DOCUMENT PASSAGE
□ □ □ □

This disclosure relates to the field of transition metal carbides. More particularly, this disclosure relates to titanium-group nano-whiskers.
Transition metal carbides, including the NaCl-structured group IV carbides (titanium carbide, zirconium carbide, hafnium carbide, vanadium carbide, niobium carbide and tantalum carbide), have extremely high melting points and are therefore referred to collectively as “refractory carbides.” In addition to their high temperature stabilities, these compounds typically exhibit high hardness and high thermal and electrical conductivity. The first three transition metals (Ti, Zr and Hf) are referred to herein as titanium-group metals and their corresponding carbides (TiC, ZrC, and HfC) are referred to herein as titanium-group carbides. The corresponding oxides (TimOn, ZrmOn, and HfmOn) are referred to herein as titanium group oxides. These transition metals also produce oxycarbides (TiOxOy, ZrOxCy, and HfOxCy), which are referred to herein as titanium group oxycarbides.
Refractory carbides may be produced in different morphologies for various applications. For example, refractory carbides may be formed as particulates for use in grit-blasting applications, they may be hot-pressed to form cutting tools and high-temperature mechanical components such as turbine blades, and they may be formed as powders for use as additives to improve hardness in metal alloys and ceramic compositions. A particular refractory structure of interest is a whisker morphology. Whiskers are particularly useful for toughening metal matrix composite (MMC) materials and ceramic matrix composite (CMC) materials. Titanium carbide whiskers may be produced by a high temperature chemical reaction process:
TiCl4(g)+CH4(g)→TiC(s)+4HCl(g)
where the (g)'s represents gas phases and the (s) represents a solid-phase material. Unfortunately this process is expensive primarily because of the high temperatures required (1100-1200° C.). Also, controlling the morphology (e.g., the shape, size, aspect ratio, and smoothness) of the resultant whiskers is often difficult with this process. Consistency in these morphological properties is important for uniformly distributing stresses in MMC and CMC materials in which whiskers are dispersed in order to improve the toughness of the composite material. What are needed therefore are less expensive methods to produce more uniform refractory carbide whiskers.

□ □ □ □

SUPPLIED DATA

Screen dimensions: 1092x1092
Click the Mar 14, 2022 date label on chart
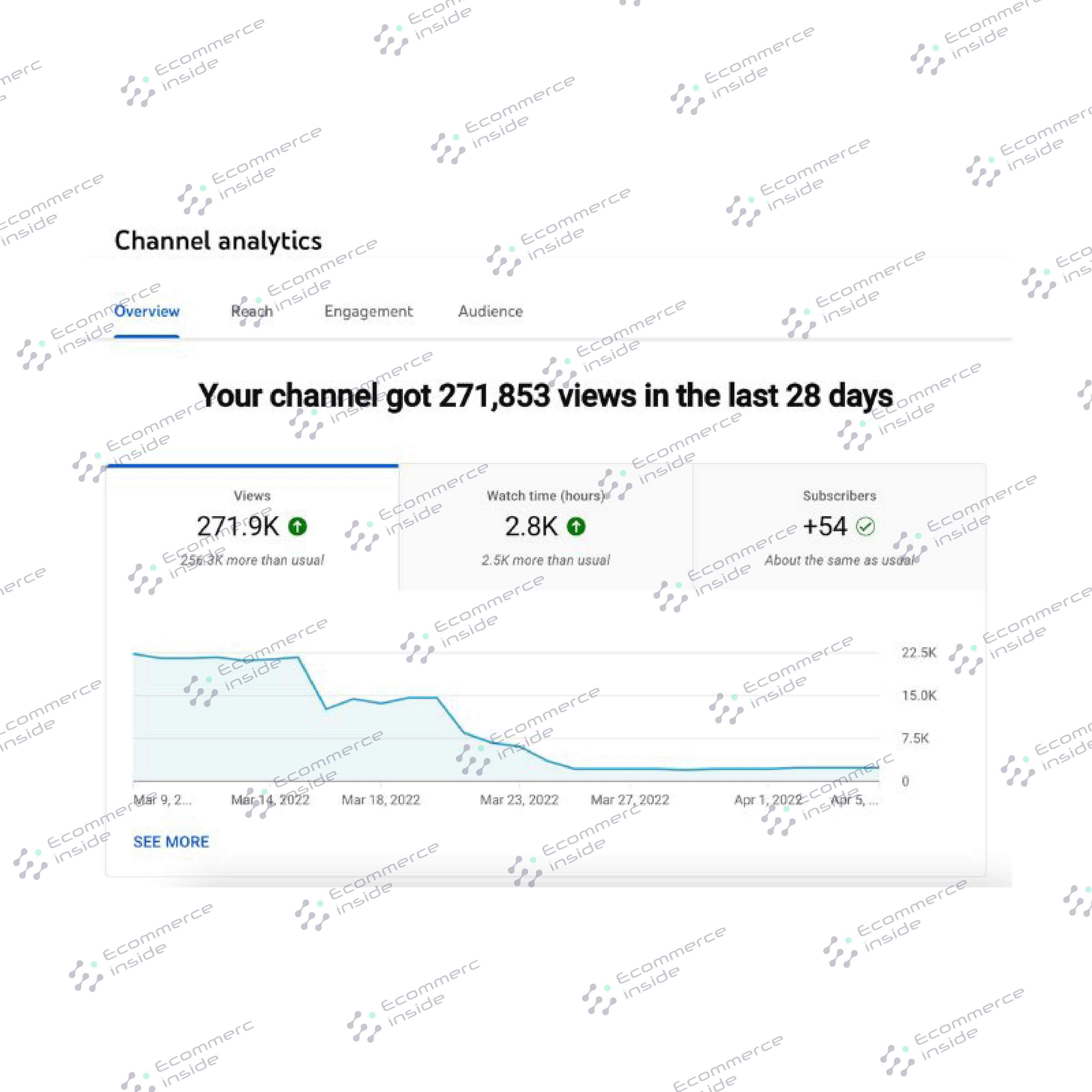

□ □ □ □

WRITTEN TASKS
[A] Set down the refractory carbide passage word for word, starting at "where the (g)'s" and ending at "refractory carbide whiskers.".
[B] In the refractory carbide passage, what temperature range does the titanium carbide whisker reaction require?
[C] Write what comes next in the refractory carbide passage, picking up after its final sentence.

TASK-BY-TASK RESULTS
[A]
where the (g)'s represents gas phases and the (s) represents a solid-phase material. Unfortunately this process is expensive primarily because of the high temperatures required (1100-1200° C.). Also, controlling the morphology (e.g., the shape, size, aspect ratio, and smoothness) of the resultant whiskers is often difficult with this process. Consistency in these morphological properties is important for uniformly distributing stresses in MMC and CMC materials in which whiskers are dispersed in order to improve the toughness of the composite material. What are needed therefore are less expensive methods to produce more uniform refractory carbide whiskers.

[B] 1100-1200° C.

[C]
The present disclosure provides a titanium-group structure that typically includes a titanium-group powder particle and a plurality of titanium group nano-whiskers disposed adjacent and anchored to the titanium-group powder particle. The titanium-group powder particle typically has a maximum dimension that is in a range from about one micron to about 500 microns, typically between 10 and 100 microns. The plurality of titanium group nano-whiskers typically having a tapered structure with a maximum diameter that is in a range from about one nanometer to about one hundred nanometers and have a length that is at least about one hundred nanometers.
Also provided is a method of forming titanium group nano-whiskers. The method typically involves disposing titanium-group powder particles in a furnace chamber and establishing a controlled environment within the chamber for the titanium-group powder particles. The titanium-group powder particles in the controlled environment are typically heated to a temperature that is in a temperature range from approximately 600° C.-650° C. The heated titanium-group powder particles are exposed to an organic gas for a duration of time that is in a time range from about one hour to about twenty-four hours, such that the titanium group nano-whiskers are formed adjacent and anchored to the titanium-group powder particles.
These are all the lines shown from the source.